→ Exercise goal
What you return must match, exactly, the lines running from the one containing "Where should I" to the end of the data, both included, and must contain no pictures.

[Raw data — start]

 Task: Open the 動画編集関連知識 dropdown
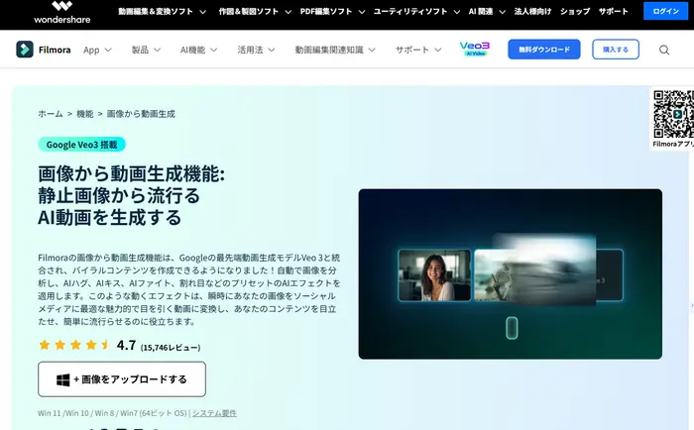click(x=336, y=50)
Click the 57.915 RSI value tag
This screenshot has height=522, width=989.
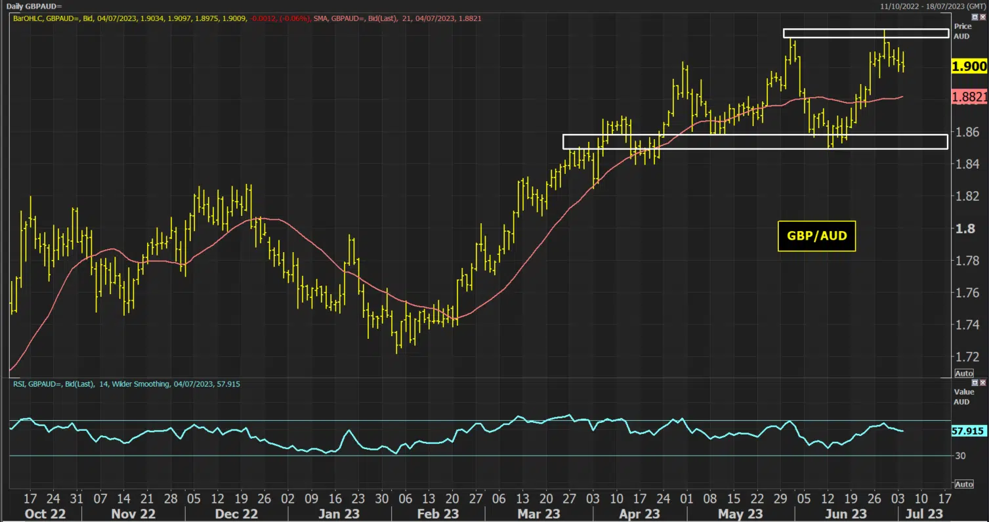click(x=967, y=431)
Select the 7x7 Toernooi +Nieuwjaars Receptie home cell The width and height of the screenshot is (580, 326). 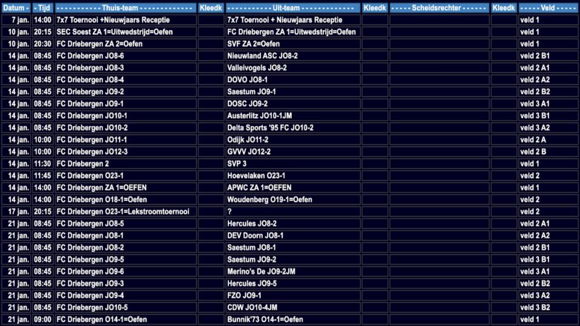(125, 20)
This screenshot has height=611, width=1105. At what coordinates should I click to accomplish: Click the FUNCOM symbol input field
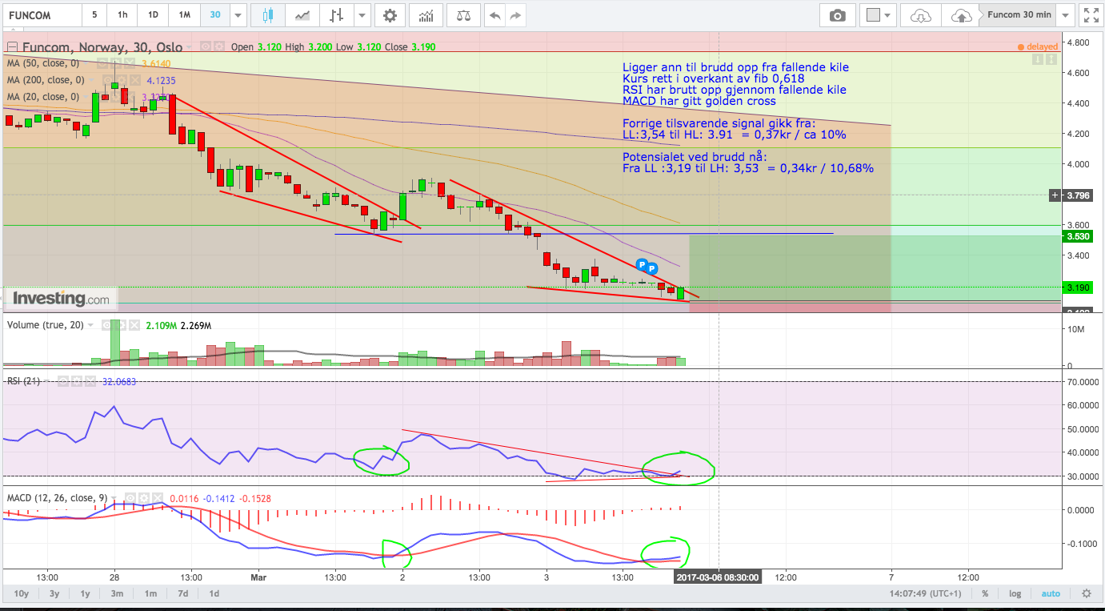point(42,15)
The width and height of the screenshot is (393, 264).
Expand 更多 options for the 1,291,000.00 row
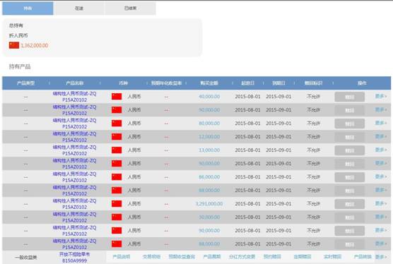[381, 203]
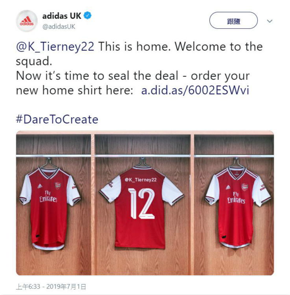Screen dimensions: 290x295
Task: Open the #DareToCreate hashtag
Action: coord(57,120)
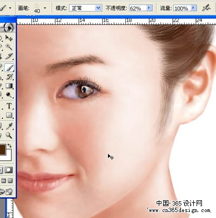Select the Dodge tool
Screen dimensions: 216x218
click(9, 94)
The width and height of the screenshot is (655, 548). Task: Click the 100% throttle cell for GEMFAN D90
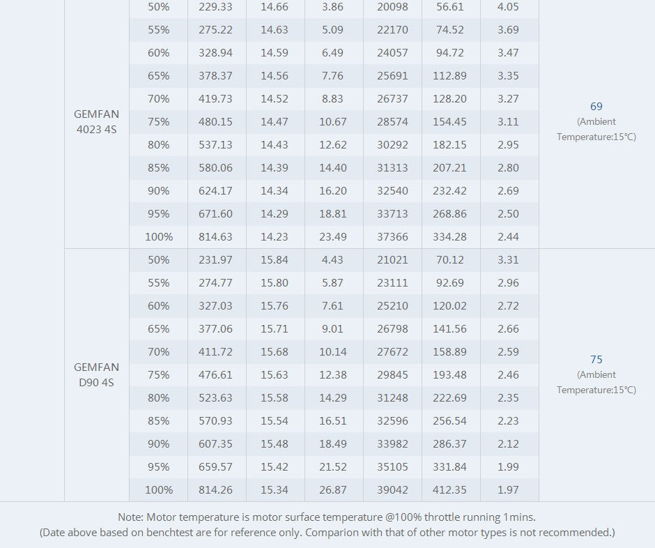coord(159,490)
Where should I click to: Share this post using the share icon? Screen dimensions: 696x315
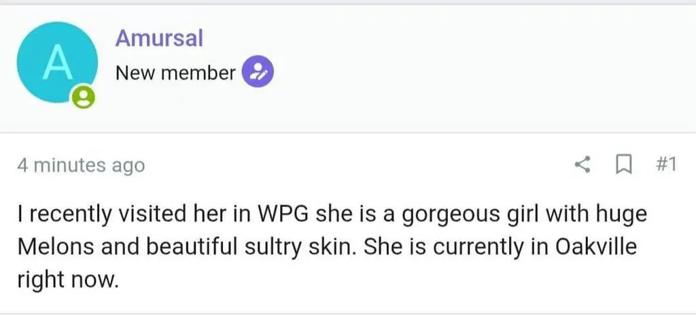[582, 165]
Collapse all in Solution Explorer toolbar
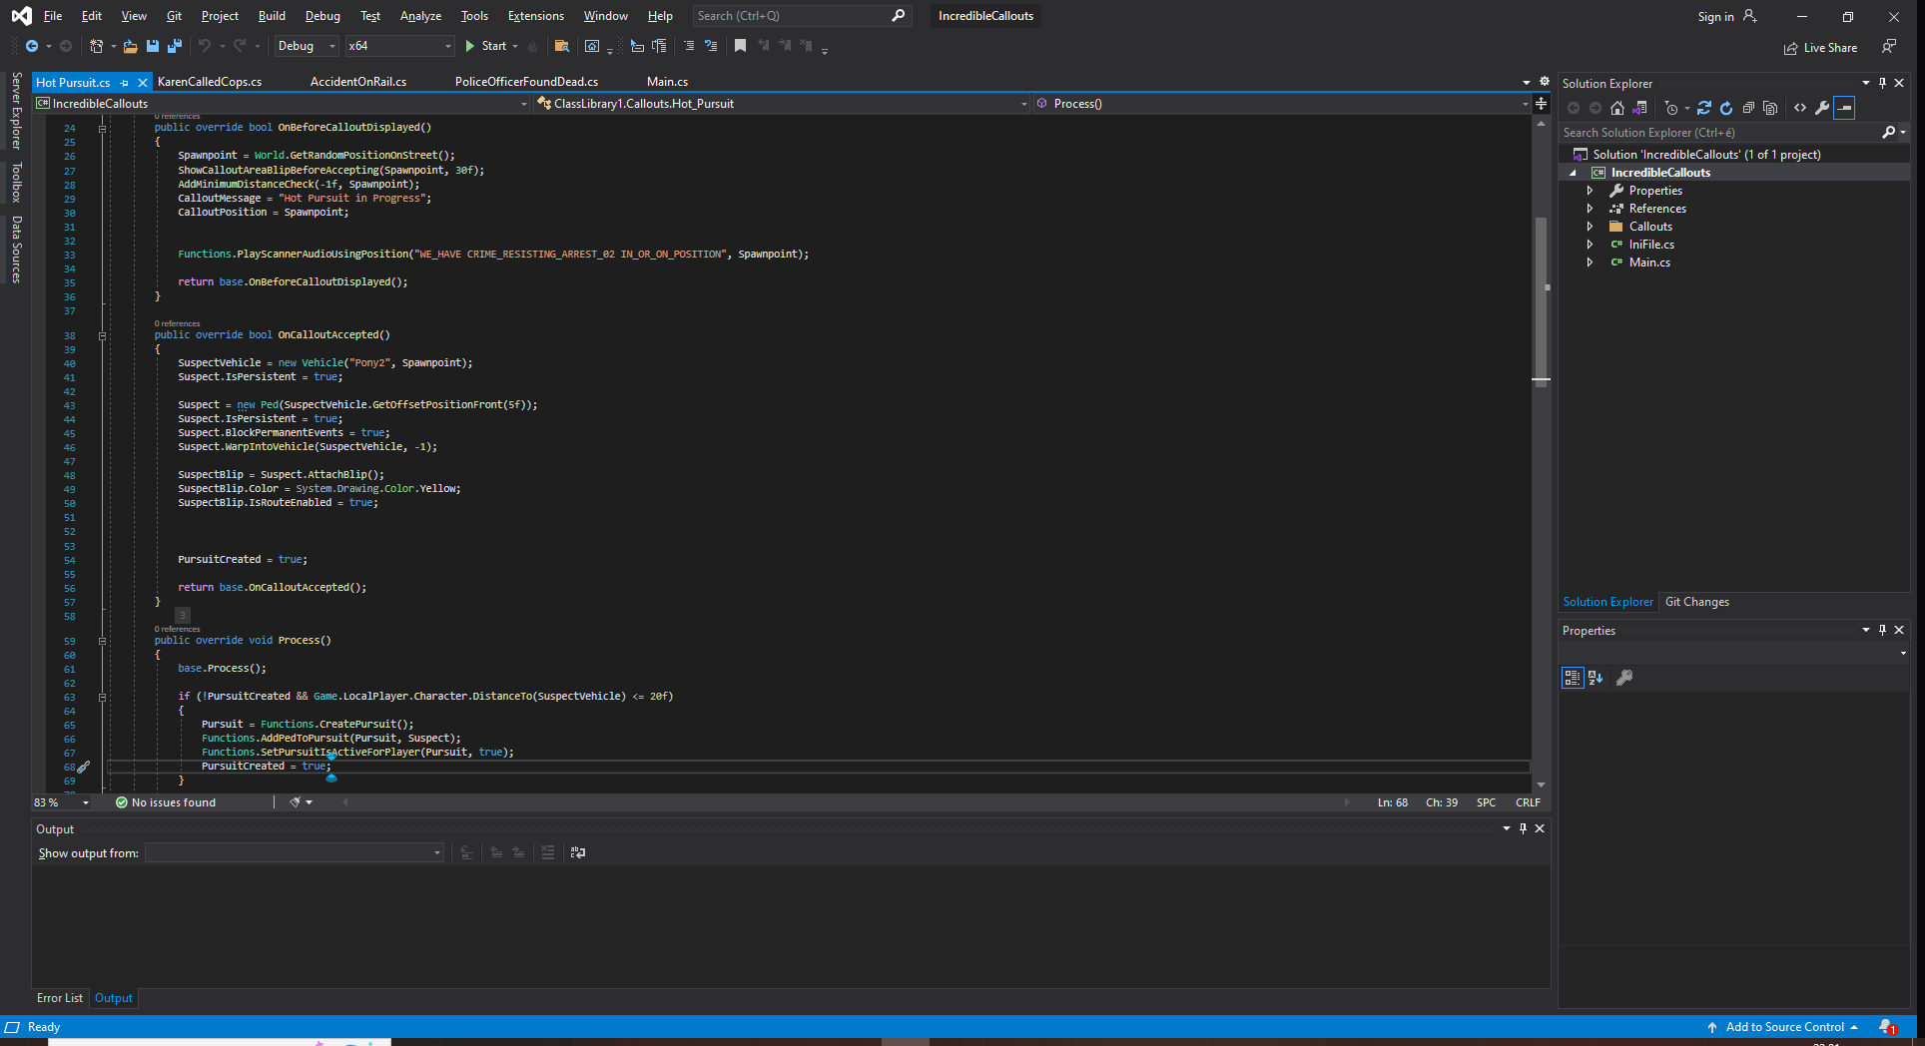The image size is (1925, 1046). (1748, 108)
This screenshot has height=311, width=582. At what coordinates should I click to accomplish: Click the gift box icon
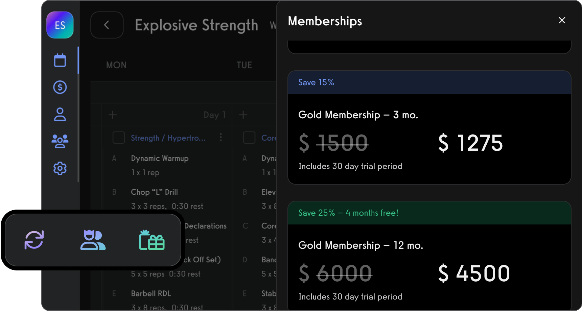(x=152, y=240)
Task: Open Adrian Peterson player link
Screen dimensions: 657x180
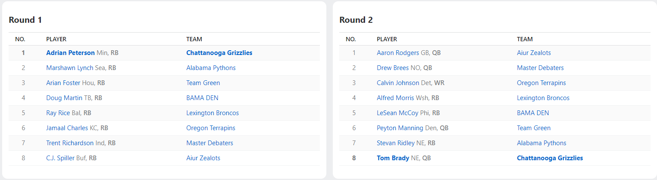Action: coord(70,53)
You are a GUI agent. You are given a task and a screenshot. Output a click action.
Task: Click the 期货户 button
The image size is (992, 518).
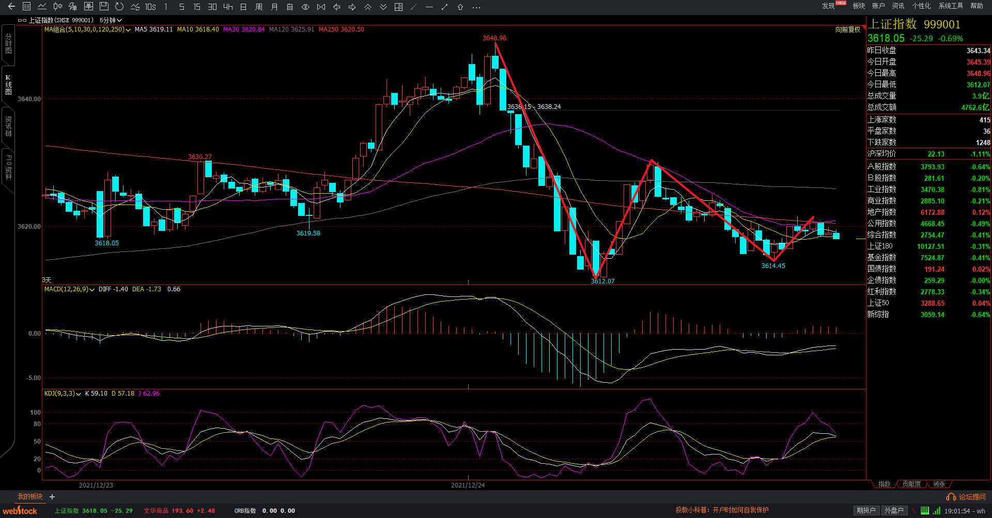tap(866, 510)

[Raw data — finish]

→ The answer
Where should I click to: Share this post using the share icon? Screen dimensions: 696x315
[582, 165]
Collapse all in Solution Explorer toolbar
The image size is (1925, 1046). (1748, 108)
This screenshot has height=311, width=582. At what coordinates should I click to accomplish: Click the gift box icon
(x=152, y=240)
Task: Open Adrian Peterson player link
Screen dimensions: 657x180
Action: coord(70,53)
You are a GUI agent. You are given a task and a screenshot. Output a click action.
Task: Click the 期货户 button
The image size is (992, 518).
tap(866, 510)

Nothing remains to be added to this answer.